Notes on the Virginia/North Carolina losses

A lot of commentary has been focusing on the fact that the GOP lost Virginia for the first time since 1964 and North Carolina since 1976. This is treated as absolutely unprecedented, and to a certain extent it is.

But consider the demographics. The last Republican loser, Dole, won Virginia by a tiny 2 point margin while McCain lost it by 5.5. However, in 1996 the Virginia electorate was 81% white and 16% black while in 2008 it was 70% white and 20% black. Dole won white voters 53-39 while McCain won them 60-39--a substantial improvement. The problem was, of course, that the black vote in 2008 was larger and more monolithic than in 1996. The same lesson applies to 1992, where the elder Bush won the state by 4 points while obtaining an identical margin among whites than McCain did.

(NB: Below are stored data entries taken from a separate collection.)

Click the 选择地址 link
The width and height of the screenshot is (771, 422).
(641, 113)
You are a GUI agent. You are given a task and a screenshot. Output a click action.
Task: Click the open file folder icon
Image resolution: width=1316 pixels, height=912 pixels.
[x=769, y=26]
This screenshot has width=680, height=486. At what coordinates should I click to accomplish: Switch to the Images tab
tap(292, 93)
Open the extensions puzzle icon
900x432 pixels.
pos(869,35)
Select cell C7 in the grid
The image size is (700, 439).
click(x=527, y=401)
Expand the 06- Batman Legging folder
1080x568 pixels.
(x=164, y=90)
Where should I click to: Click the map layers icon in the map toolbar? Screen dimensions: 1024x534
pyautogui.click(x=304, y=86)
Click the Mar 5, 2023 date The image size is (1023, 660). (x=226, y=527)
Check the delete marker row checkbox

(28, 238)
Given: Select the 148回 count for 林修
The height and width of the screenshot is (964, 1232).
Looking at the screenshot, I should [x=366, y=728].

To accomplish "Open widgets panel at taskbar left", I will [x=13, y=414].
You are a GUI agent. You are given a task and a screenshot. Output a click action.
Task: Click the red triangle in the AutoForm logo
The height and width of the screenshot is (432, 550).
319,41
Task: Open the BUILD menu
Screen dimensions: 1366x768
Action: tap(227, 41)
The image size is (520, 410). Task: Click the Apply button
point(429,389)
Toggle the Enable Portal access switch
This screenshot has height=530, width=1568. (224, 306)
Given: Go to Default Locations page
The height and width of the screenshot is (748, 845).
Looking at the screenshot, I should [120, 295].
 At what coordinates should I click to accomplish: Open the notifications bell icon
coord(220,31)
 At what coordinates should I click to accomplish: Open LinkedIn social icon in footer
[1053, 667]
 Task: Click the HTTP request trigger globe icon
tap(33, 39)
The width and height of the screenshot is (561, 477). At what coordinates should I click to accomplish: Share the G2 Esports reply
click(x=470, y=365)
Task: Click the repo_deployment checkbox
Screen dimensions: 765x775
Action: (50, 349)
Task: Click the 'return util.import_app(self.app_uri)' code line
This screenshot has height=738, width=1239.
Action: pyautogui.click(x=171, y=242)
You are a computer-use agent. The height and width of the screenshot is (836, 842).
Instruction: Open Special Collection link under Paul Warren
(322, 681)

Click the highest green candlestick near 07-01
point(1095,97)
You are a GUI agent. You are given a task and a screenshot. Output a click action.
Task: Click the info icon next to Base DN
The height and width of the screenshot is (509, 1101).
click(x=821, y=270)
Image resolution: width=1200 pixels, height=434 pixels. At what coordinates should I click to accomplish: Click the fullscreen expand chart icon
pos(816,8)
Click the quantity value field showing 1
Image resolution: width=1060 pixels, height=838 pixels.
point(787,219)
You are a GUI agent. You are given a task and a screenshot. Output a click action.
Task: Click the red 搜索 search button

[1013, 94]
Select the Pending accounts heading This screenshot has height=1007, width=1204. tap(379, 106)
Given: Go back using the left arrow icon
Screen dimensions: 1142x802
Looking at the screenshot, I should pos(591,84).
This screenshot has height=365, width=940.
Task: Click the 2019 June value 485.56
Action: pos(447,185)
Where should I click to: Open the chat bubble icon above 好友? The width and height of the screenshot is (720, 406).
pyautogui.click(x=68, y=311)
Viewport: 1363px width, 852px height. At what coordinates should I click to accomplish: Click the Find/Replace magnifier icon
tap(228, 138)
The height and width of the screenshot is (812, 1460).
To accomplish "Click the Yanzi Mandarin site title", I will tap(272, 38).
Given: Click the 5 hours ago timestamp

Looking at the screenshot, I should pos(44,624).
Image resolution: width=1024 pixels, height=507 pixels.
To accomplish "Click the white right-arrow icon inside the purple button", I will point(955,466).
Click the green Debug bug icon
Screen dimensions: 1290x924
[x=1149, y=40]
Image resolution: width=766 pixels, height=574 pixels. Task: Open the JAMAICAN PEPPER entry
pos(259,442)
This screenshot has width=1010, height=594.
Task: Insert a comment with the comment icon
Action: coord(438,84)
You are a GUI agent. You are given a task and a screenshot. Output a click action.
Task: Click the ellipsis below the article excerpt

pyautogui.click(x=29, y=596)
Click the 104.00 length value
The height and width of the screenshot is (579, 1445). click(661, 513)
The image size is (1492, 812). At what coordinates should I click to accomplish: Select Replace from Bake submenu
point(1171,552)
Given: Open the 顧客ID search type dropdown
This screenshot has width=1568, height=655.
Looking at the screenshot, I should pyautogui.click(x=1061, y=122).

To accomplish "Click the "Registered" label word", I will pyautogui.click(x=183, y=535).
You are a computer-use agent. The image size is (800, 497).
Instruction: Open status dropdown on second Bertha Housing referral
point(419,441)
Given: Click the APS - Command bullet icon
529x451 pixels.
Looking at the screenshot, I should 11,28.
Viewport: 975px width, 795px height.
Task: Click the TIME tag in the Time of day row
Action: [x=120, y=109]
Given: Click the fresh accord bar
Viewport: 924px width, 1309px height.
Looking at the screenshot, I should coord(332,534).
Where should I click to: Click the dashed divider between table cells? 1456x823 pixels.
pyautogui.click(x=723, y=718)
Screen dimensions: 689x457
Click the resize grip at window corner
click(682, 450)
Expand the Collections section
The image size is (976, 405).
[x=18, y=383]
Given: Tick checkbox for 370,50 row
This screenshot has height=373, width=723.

Similarly, in North Carolina whites were 80% in 1996 and Dole won them by 24 points, carrying the state by 5. McCain did better at 29 points but barely lost the state because whites only constituted 72% in 2008.

The point is that we lost these former Republican strongholds not necessarily because parts of the state have more white liberals, but rather because the white share was lower (and the black share correspondingly higher) than in the past elections we lost. We can look forward to these states being purple for as long as these turnout trends hold up.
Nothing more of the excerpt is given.